### EXERCISE DESCRIPTION
The records below are to be transcribed in full, exactly as given.

-------- SOURCE RECORDS --------

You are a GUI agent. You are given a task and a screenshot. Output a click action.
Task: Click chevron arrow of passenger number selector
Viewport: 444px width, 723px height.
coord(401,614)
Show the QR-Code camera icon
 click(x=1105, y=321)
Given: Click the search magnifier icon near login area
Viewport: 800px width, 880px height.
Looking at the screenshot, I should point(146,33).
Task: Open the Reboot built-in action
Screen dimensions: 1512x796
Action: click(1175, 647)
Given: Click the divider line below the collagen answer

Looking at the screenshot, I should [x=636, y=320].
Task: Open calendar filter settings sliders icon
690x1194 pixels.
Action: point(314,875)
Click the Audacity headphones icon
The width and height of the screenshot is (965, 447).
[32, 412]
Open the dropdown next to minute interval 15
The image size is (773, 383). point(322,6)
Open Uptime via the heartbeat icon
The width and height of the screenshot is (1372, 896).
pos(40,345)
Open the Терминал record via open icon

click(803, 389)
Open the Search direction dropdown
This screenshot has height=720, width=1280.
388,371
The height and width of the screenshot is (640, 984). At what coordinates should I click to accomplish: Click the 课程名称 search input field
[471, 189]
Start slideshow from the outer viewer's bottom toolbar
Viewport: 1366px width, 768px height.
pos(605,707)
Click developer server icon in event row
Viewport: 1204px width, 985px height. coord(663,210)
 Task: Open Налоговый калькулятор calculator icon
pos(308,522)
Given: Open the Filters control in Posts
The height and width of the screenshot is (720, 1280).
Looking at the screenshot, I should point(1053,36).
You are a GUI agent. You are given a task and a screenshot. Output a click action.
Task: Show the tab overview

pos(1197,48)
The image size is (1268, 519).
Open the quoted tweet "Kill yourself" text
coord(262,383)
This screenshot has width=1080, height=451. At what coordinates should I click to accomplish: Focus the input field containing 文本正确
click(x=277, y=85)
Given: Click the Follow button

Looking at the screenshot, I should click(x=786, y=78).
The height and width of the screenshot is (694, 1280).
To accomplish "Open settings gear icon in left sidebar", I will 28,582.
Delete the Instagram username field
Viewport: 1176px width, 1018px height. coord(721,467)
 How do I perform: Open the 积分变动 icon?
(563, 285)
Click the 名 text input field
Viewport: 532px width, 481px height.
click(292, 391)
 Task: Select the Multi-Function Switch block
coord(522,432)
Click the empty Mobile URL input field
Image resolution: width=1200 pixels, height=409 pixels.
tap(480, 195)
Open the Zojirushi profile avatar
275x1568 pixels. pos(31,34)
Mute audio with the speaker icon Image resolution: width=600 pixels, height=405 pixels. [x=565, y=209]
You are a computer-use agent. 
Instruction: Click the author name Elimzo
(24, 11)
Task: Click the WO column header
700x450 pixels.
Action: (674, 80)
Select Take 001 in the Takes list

--------

### YOUR RESPONSE
You are a GUI agent. You are given a task and a screenshot. Output a click action.
Task: Click chevron arrow of passenger number selector
Viewport: 444px width, 723px height.
coord(401,614)
Show the QR-Code camera icon
 click(x=1105, y=321)
Given: Click the search magnifier icon near login area
Viewport: 800px width, 880px height.
Looking at the screenshot, I should point(146,33).
Task: Open the Reboot built-in action
Screen dimensions: 1512x796
Action: click(1175, 647)
Given: Click the divider line below the collagen answer

Looking at the screenshot, I should [x=636, y=320].
Task: Open calendar filter settings sliders icon
690x1194 pixels.
Action: point(314,875)
Click the Audacity headphones icon
The width and height of the screenshot is (965, 447).
[32, 412]
Open the dropdown next to minute interval 15
The image size is (773, 383). point(322,6)
Open Uptime via the heartbeat icon
The width and height of the screenshot is (1372, 896).
pos(40,345)
Open the Терминал record via open icon

click(803, 389)
Open the Search direction dropdown
This screenshot has height=720, width=1280.
388,371
The height and width of the screenshot is (640, 984). At what coordinates should I click to accomplish: Click the 课程名称 search input field
[471, 189]
Start slideshow from the outer viewer's bottom toolbar
Viewport: 1366px width, 768px height.
pos(605,707)
Click developer server icon in event row
Viewport: 1204px width, 985px height. coord(663,210)
 Task: Open Налоговый калькулятор calculator icon
pos(308,522)
Given: Open the Filters control in Posts
The height and width of the screenshot is (720, 1280).
Looking at the screenshot, I should point(1053,36).
You are a GUI agent. You are given a task and a screenshot. Output a click action.
Task: Show the tab overview

pos(1197,48)
The image size is (1268, 519).
Open the quoted tweet "Kill yourself" text
coord(262,383)
This screenshot has width=1080, height=451. At what coordinates should I click to accomplish: Focus the input field containing 文本正确
click(x=277, y=85)
Given: Click the Follow button

Looking at the screenshot, I should click(x=786, y=78).
The height and width of the screenshot is (694, 1280).
To accomplish "Open settings gear icon in left sidebar", I will 28,582.
Delete the Instagram username field
Viewport: 1176px width, 1018px height. coord(721,467)
 How do I perform: Open the 积分变动 icon?
(563, 285)
Click the 名 text input field
Viewport: 532px width, 481px height.
click(292, 391)
 Task: Select the Multi-Function Switch block
coord(522,432)
Click the empty Mobile URL input field
Image resolution: width=1200 pixels, height=409 pixels.
tap(480, 195)
Open the Zojirushi profile avatar
275x1568 pixels. pos(31,34)
Mute audio with the speaker icon Image resolution: width=600 pixels, height=405 pixels. [x=565, y=209]
You are a computer-use agent. 
Instruction: Click the author name Elimzo
(24, 11)
Task: Click the WO column header
700x450 pixels.
Action: (674, 80)
Select Take 001 in the Takes list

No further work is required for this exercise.